__Task instructions__
#1 Rewrite the paragraph beginning "The vote in favor of our investigational antiviral drug" from the report on maribavir below in one shorter sentence, keeping its main facts.
#2 Proceed with the report on maribavir below, starting right after its final paragraph.

__Source document__
----
The FDA’s Antimicrobial Drugs Advisory Committee voted unanimously to recommend use of Takeda’s maribavir (TAK-620) for the treatment of refractory cytomegalovirus (CMV) infection and disease in those who have a resistance ganciclovir, valganciclovir, foscarnet or cidofovir in transplant recipients. The committee also voted unanimously to recommend use of maribavir for the treatment of refractory CMV infection and disease without genotypic resistance to ganciclovir, valganciclovir, foscarnet or cidofovir in transplant recipients. Both recommendations were based on the results of the phase 2 and phase 3 trials.
A new drug application for maribavir is currently under priority review by the FDA.
“The vote in favor of our investigational antiviral drug marks a significant step towards delivering the first approved treatment for adult transplant recipients with refractory CMV infection and disease, with or without resistance,” Obi Umeh, M.D., vice president and maribavir global program leader at Takeda, said in a statement.
----
__Data section__
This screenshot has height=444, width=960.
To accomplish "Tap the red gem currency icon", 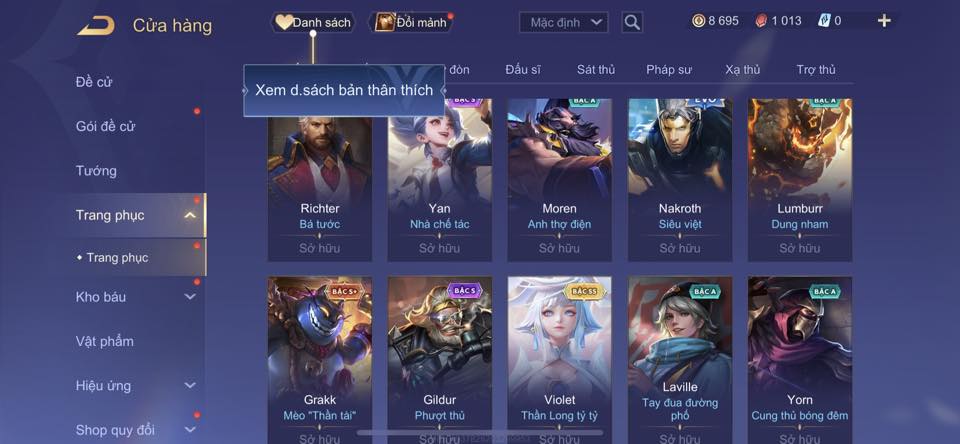I will 761,21.
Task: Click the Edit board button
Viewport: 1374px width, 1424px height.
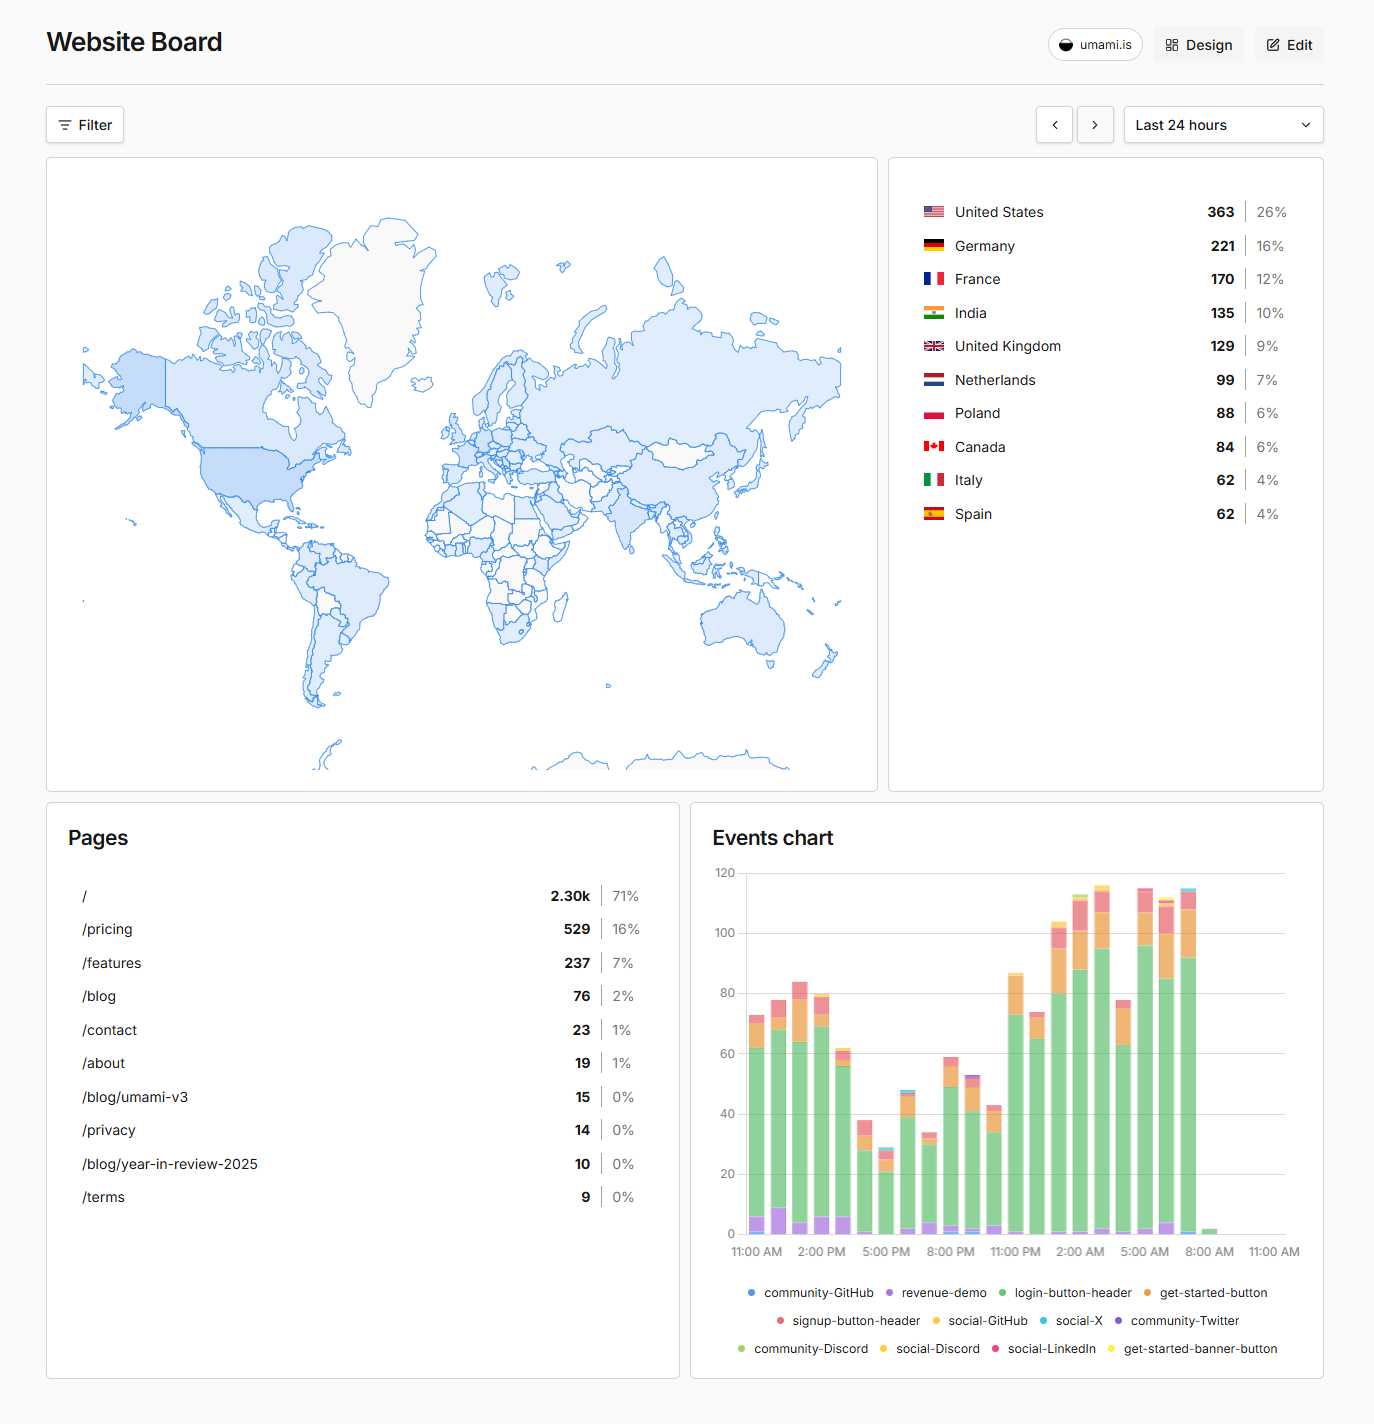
----
__Answer set__
#1 Obi Umeh, M.D., Takeda's vice president and maribavir global program leader, said in a statement that the favorable vote is a significant step toward the first approved treatment for adult transplant recipients with refractory CMV infection and disease, with or without resistance.

#2
CMV is a common infection, but people with weakened immune systems can have more serious disease affecting the eyes, lungs, liver, esophagus, stomach, and intestines. Out of the estimated 200,000 adult transplants per year globally, CMV is one of the most common viral infections experienced by transplant recipients, with an estimated incidence rate between 16% to 56% in solid organ transplant recipients and 30% to 70% in stem cell transplant recipients, according to data supplied by Takeda.